How do we determine which query node goes to which field in this context?

This boils down into this simple rule set:

  • The Decoder un-aliases fields and emits each to a ResultHandler (HandleResultUpdate(result []*proto.RGQLValue))
  • The ResultTree is a ResultHandler that caches the paths and calls attached downstream ResultHandlers.
  • When a Query is attached to a ResultTree existing []*proto.RGQLValue sets are re-constructed and emitted as the initial set.

We need to traverse the result tree in sync with the result and/or query object.

Create a mechanism to:

  • Call on enter node
  • Call on leave node

// Start at root query node // {query_tree_node: 1} -> check RootQuery.nodeMap[1] -> handler func that points to next resolver // {value: "Test"} -> call next handler, wiich sets the value to "test"

The best design here is:

  • Handler function that accepts a *RGQLValue
  • Optionally return a handler function for the next value in the sequence
  • Next handler is called N times for each path.

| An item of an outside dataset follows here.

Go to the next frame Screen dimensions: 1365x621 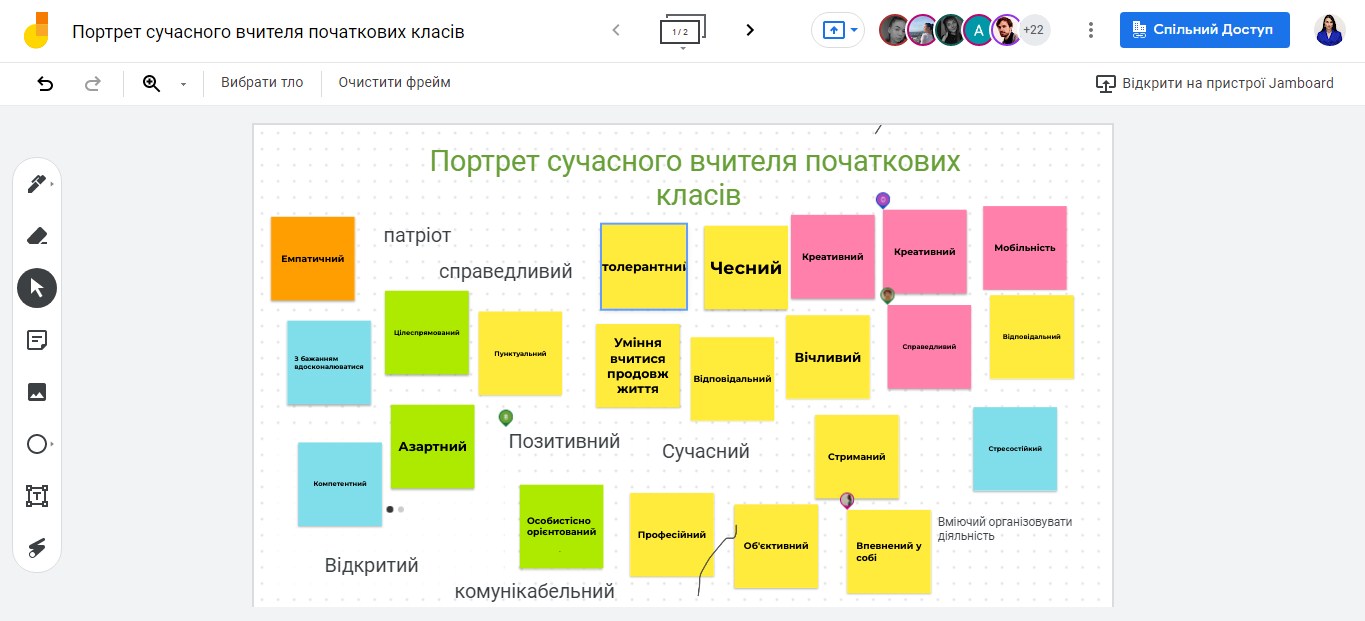[x=750, y=30]
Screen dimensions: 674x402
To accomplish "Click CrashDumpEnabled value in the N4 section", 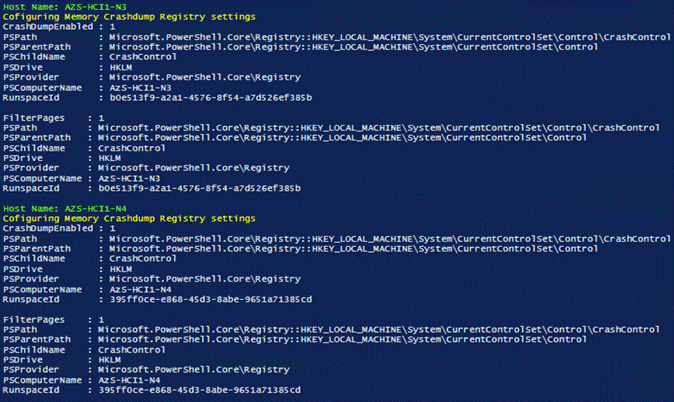I will tap(112, 228).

TODO: json_decoder_handler, decide how to handle result arrays.

Useful Snippets

TODO: move these somewhere else

  // Create a statement that does _ = someIdent
	resolverFnStmts = append(resolverFnStmts, &gast.AssignStmt{
		Tok: gtoken.ASSIGN,
		Lhs: []gast.Expr{
			gast.NewIdent("_"),
		},
		Rhs: []gast.Expr{
			gast.NewIdent("someIdent"),
		},
	})

JSON Decoder Design

The JSON decoder implements the result tree handler interface:

// HandleResultValue handles the next value in the sequence, optionally
// returning a handler for the next value(s) in the sequence.
HandleResultValue(val *proto.RGQLValue) ResultTreeHandler

At the root, the handler is initialized with:

  • Query node points to the root query node
  • Pointer to the result map root: {}
  • Result lock function (to lock the entire result object to apply changes)

When writing to the result object, the root result mutex is locked.

Arrays with Removable Values

Values can be emitted in a stream for an array, by requesting a chan<- string output channel, for example.

Values can be marked as real-time and updated by requesting a chan<- chan string. Emit a new value by writing to the channel, and delete the value by closing the channel.